Hi,

Sorry for the delay in my response. There was a lot to absorb in the
previous mail and I thought I would spend some more time exploring
this.

On 2/11/25 1:27 PM, Eugenio Perez Martin wrote:
On Mon, Feb 10, 2025 at 5:25 PM Sahil Siddiq <icegambi...@gmail.com> wrote:
On 2/10/25 7:53 PM, Eugenio Perez Martin wrote:
On Mon, Feb 10, 2025 at 11:58 AM Sahil Siddiq <icegambi...@gmail.com> wrote:
On 2/6/25 8:47 PM, Sahil Siddiq wrote:
On 2/6/25 12:42 PM, Eugenio Perez Martin wrote:
On Thu, Feb 6, 2025 at 6:26 AM Sahil Siddiq <icegambi...@gmail.com> wrote:
On 2/4/25 11:45 PM, Eugenio Perez Martin wrote:
PS: Please note that you can check packed_vq SVQ implementation
already without CVQ, as these features are totally orthogonal :).

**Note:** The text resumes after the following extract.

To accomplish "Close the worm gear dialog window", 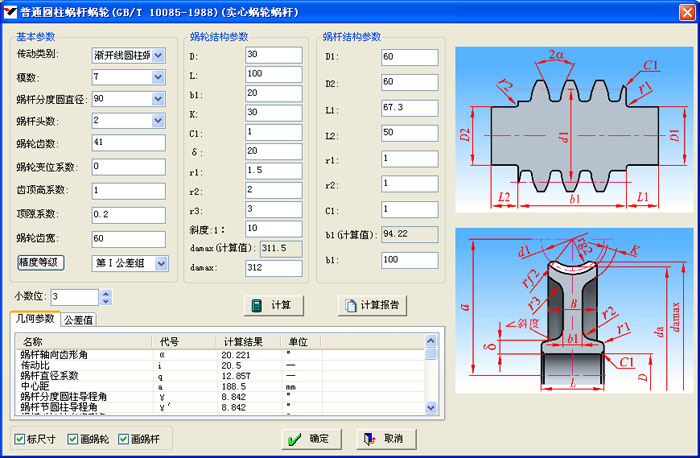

Right. Now that I can ping with the ctrl features turned off, I think
this should take precedence. There's another issue specific to the
packed virtqueue case. It causes the kernel to crash. I have been
investigating this and the situation here looks very similar to what's
explained in Jason Wang's mail [2]. My plan of action is to apply his
changes in L2's kernel and check if that resolves the problem.

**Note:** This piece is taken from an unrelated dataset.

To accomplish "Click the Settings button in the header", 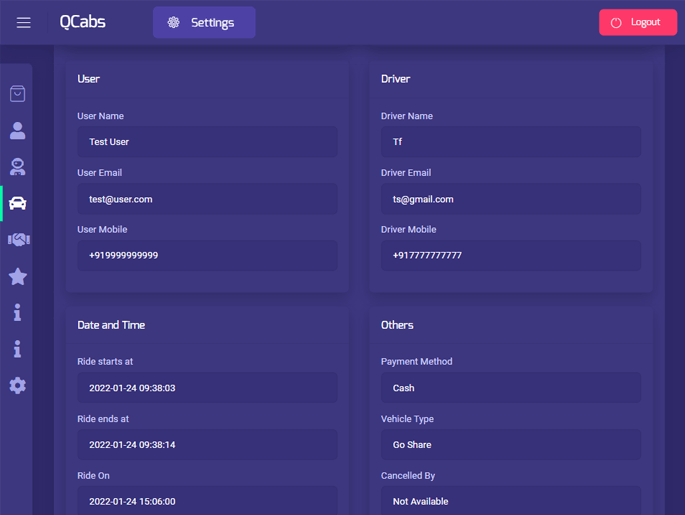I will (x=204, y=23).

The details of the crash can be found in this mail [3].


If you're testing this series without changes, I think that is caused
by not implementing the packed version of vhost_svq_get_buf.

https://lists.nongnu.org/archive/html/qemu-devel/2024-12/msg01902.html


Oh, apologies, I think I had misunderstood your response in the linked mail.
Until now, I thought they were unrelated. In that case, I'll implement the
packed version of vhost_svq_get_buf. Hopefully that fixes it :).


I noticed one thing while testing some of the changes that I have made.
I haven't finished making the relevant changes to all the functions which
will have to handle split and packed vq differently. L2's kernel crashes
when I launch L0-QEMU with ctrl_vq=on,ctrl_rx=on.

Interesting, is a similar crash than this? (NULL ptr deference on
virtnet_set_features)?

https://issues.redhat.com/browse/RHEL-391
I am not able to access this bug report (even with a Red Hat account). It
says it may have been deleted or I don't have the permission to view it.

It's hard to tell if this is the same issue. I don't think it is the same
issue though since I don't see any such indication in the logs. The kernel
throws the following:

[   23.047503] virtio_net virtio1: output.0:id 0 is not a head!

This is a common error when modifying code of the dataplane, it is
unlikely to do deep changes and not see this error :). It indicates
that your code is marking the descriptor id 0 as used when the guest
didn't make it available.

Right, I explored this a little further. I noticed that there were
a few issues in my implementation with the way packed vqs were being
handled (apart from the lack of implementation of
vhost_svq_get_buf_packed). After making the relevant changes and
implementing vhost_svq_get_buf_packed, I couldn't see this issue
anymore.

If this is happening in control virtqueue, I'd check if the code is
setting the flags as used in ring[1] when it shouldn't. But my bet is
that the rx queue is the wrong one.

The flags were one of the issues. I hadn't initialized "avail_used_flags"
correctly. Rectifying them seems to have solved this issue. However, I see
two new issues (described further below).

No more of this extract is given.